1. The problem is not that there aren't good ways to get out of Iraq in a reasonable amount of time, even withstanding Juan Cole's warnings about the wider war that could ensue. The problem is that the Bush administration is unwilling to listen to people like Cole and come up with a strategy that accounts for the worst-case scenarios.

2. Note this article in the NY Times today: Secular Shiites in Iraq Seek Autonomy in Oil-Rich South.

3. Thus, to this observer, the clearest way to get out of Iraq is to make a realistic assessment of what Iraq is going to look like when all is said and done and then do everything we can to make that happen, and leave. Thereby preventing the civil war which has already begun from escalating into a regional war fought on Iraqi soil.
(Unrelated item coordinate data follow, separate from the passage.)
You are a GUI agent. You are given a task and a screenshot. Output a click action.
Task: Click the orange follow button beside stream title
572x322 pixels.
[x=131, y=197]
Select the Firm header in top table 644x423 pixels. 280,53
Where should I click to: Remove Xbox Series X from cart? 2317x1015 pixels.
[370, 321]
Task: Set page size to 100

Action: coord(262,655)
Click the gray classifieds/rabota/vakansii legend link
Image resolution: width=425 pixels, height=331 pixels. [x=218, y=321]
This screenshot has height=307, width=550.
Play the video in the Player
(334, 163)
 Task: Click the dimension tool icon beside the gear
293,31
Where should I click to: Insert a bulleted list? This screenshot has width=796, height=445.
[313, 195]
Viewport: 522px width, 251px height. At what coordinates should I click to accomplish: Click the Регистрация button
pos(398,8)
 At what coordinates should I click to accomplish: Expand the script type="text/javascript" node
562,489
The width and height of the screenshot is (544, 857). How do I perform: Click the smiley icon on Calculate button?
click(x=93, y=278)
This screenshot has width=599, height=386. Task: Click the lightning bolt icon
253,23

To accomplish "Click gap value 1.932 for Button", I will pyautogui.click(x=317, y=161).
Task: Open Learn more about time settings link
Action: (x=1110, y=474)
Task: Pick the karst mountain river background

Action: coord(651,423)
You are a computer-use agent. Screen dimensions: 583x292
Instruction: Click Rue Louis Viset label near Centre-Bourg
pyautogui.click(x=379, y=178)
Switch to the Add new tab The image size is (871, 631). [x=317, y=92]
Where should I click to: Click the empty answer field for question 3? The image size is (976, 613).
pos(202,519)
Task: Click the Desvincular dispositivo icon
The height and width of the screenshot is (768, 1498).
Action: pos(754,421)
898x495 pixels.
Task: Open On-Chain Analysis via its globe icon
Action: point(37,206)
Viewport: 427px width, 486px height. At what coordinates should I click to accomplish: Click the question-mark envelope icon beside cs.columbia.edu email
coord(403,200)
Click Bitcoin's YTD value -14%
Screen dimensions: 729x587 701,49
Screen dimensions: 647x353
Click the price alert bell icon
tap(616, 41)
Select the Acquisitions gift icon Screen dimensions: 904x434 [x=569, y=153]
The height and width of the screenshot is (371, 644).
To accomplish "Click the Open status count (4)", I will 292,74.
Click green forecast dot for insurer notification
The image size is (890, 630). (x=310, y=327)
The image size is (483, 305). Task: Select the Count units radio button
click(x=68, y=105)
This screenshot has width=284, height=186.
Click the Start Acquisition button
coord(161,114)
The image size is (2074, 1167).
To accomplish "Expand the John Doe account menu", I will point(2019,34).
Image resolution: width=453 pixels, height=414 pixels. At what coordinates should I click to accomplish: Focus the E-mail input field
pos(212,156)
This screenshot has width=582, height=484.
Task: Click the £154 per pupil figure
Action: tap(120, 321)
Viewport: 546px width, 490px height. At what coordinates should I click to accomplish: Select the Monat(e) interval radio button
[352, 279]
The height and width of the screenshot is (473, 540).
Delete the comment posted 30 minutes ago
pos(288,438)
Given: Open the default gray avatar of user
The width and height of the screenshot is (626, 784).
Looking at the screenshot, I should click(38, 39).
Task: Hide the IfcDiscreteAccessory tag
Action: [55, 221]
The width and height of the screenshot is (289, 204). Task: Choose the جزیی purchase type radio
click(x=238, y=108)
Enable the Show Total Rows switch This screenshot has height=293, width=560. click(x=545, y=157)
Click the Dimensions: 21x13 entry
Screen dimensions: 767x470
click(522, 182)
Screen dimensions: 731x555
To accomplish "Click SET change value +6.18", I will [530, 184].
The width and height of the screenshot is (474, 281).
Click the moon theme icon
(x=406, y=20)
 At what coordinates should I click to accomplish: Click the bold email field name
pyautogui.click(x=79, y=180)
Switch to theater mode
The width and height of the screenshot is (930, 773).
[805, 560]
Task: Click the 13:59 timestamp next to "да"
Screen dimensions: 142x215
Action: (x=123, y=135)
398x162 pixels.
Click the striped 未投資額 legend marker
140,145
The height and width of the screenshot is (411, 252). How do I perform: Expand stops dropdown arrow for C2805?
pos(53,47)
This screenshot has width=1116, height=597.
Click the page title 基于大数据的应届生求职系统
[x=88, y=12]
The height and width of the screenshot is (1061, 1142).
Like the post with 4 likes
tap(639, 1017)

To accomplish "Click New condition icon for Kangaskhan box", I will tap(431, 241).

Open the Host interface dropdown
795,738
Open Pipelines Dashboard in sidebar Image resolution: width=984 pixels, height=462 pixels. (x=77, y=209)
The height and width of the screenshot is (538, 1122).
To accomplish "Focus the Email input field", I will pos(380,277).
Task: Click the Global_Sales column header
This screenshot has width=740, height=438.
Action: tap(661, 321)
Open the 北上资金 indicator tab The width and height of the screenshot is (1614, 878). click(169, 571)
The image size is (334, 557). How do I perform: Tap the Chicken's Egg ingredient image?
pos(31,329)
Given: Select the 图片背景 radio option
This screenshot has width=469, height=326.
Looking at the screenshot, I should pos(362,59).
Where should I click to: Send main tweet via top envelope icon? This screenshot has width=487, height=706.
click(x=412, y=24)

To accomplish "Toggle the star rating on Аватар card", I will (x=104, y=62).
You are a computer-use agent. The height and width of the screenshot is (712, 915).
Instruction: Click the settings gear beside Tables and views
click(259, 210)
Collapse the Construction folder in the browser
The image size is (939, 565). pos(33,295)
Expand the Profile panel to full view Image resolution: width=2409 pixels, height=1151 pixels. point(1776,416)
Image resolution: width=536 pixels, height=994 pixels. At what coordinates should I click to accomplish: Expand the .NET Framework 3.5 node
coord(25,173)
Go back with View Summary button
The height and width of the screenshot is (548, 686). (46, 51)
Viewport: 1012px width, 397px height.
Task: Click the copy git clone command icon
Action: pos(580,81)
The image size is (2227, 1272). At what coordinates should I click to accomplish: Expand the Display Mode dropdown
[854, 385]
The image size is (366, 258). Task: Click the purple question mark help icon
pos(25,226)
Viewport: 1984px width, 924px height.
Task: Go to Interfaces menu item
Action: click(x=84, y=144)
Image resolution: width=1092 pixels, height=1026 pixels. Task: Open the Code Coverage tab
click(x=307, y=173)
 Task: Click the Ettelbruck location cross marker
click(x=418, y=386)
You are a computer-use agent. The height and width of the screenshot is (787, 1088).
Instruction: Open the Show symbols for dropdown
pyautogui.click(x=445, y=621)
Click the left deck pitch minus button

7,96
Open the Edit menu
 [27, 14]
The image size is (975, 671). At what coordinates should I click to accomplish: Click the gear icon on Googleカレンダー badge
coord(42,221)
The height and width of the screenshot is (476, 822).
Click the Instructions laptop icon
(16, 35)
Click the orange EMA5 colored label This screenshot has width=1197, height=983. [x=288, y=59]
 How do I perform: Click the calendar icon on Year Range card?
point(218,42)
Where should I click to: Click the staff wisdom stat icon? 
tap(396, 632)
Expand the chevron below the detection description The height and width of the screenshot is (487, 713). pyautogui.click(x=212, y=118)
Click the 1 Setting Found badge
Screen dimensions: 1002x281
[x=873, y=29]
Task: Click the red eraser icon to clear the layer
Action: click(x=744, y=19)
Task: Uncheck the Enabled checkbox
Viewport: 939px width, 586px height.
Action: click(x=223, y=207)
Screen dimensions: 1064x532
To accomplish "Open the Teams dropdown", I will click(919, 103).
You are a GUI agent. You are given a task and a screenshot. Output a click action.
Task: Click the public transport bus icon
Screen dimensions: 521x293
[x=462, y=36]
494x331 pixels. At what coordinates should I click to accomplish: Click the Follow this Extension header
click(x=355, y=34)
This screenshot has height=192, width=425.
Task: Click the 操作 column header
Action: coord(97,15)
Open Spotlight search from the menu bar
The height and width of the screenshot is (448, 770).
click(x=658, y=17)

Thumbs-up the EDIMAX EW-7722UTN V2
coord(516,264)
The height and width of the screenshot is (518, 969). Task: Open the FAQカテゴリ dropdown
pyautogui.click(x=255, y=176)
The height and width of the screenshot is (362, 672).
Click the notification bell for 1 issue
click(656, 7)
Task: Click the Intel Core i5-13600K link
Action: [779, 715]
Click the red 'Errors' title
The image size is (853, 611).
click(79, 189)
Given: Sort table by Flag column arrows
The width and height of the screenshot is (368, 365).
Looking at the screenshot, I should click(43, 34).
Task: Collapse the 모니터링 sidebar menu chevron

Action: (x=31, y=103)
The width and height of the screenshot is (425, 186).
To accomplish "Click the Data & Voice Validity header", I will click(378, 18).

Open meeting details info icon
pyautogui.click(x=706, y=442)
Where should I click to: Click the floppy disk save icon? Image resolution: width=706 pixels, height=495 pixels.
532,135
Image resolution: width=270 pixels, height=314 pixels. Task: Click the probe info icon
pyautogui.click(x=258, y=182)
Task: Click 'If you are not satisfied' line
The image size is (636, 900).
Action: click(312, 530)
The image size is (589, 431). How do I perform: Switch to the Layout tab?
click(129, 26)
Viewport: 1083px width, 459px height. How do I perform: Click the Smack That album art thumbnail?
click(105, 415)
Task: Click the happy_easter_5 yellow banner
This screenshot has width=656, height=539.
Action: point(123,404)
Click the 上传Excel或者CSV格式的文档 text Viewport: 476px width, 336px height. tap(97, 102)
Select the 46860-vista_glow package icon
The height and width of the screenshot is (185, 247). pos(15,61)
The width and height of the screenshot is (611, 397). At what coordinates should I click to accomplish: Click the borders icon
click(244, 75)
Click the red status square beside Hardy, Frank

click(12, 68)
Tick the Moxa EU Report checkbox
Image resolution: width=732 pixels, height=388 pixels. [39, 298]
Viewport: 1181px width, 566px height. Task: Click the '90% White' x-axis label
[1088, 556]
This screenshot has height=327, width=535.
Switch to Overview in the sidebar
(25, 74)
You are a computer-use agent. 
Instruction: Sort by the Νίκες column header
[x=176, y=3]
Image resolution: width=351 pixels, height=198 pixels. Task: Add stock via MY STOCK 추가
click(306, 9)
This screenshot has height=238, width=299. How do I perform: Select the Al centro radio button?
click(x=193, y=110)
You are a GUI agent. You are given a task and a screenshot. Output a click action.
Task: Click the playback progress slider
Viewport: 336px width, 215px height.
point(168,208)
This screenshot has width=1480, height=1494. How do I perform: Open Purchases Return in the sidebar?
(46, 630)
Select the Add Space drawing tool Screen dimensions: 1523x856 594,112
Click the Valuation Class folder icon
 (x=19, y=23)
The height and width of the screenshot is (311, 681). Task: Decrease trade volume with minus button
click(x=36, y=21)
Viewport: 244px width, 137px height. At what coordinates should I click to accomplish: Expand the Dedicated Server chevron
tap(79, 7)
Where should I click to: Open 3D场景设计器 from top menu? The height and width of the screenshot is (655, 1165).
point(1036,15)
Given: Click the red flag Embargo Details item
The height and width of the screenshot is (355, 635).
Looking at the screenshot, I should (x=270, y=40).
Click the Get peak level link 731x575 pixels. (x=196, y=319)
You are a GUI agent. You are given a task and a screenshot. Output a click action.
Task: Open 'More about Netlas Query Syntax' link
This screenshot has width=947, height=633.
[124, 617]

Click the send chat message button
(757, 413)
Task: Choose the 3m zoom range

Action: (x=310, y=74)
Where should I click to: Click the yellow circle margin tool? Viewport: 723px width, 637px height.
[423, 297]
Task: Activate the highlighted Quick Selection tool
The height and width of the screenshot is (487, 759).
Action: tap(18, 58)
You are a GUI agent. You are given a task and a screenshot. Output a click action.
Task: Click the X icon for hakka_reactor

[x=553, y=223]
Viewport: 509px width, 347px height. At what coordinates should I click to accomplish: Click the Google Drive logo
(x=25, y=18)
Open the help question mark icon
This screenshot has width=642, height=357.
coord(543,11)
I think the above article points toward the inevitable look of postwar Iraq.

4. But this means that the BushCo goals listed by emptywheel above won't be accomplished, at least not in the short term. So we are basically screwed, since that's all BushCo cares about. In the long run a stable Iraqi Kurdistan and a moderate Iraqi Shiite power with its capital at Basra would help manage oil prices.

5. The U.N. could be brought in to maintain a peace accord in central Iraq (with a long-term U.S. presence in Iraqi Kurdistan apart from the U.N. mission), wherein the Baathists would be allowed to reform as a political entity with ties to Syria just as soon as Sadaam is hanged.

I'm a little perturbed to see presumed liberal Democrats accepting the (undeclared) war aims of the Bush administration, such as the maintenance of moderately priced oil which doesn't belong to us for American consumers.

I'm also concerned to see us discussing a possible invasion of Iran solely in terms of its feasibility. Have we accepted the administration's strategic doctrine of preemption? Or do we think that the US violated international law by attacking Iraq?

Is the only thing the Democrats have to offer "we would have done it better"?. More and more it seems to me that that is in fact all the Democrats have to offer.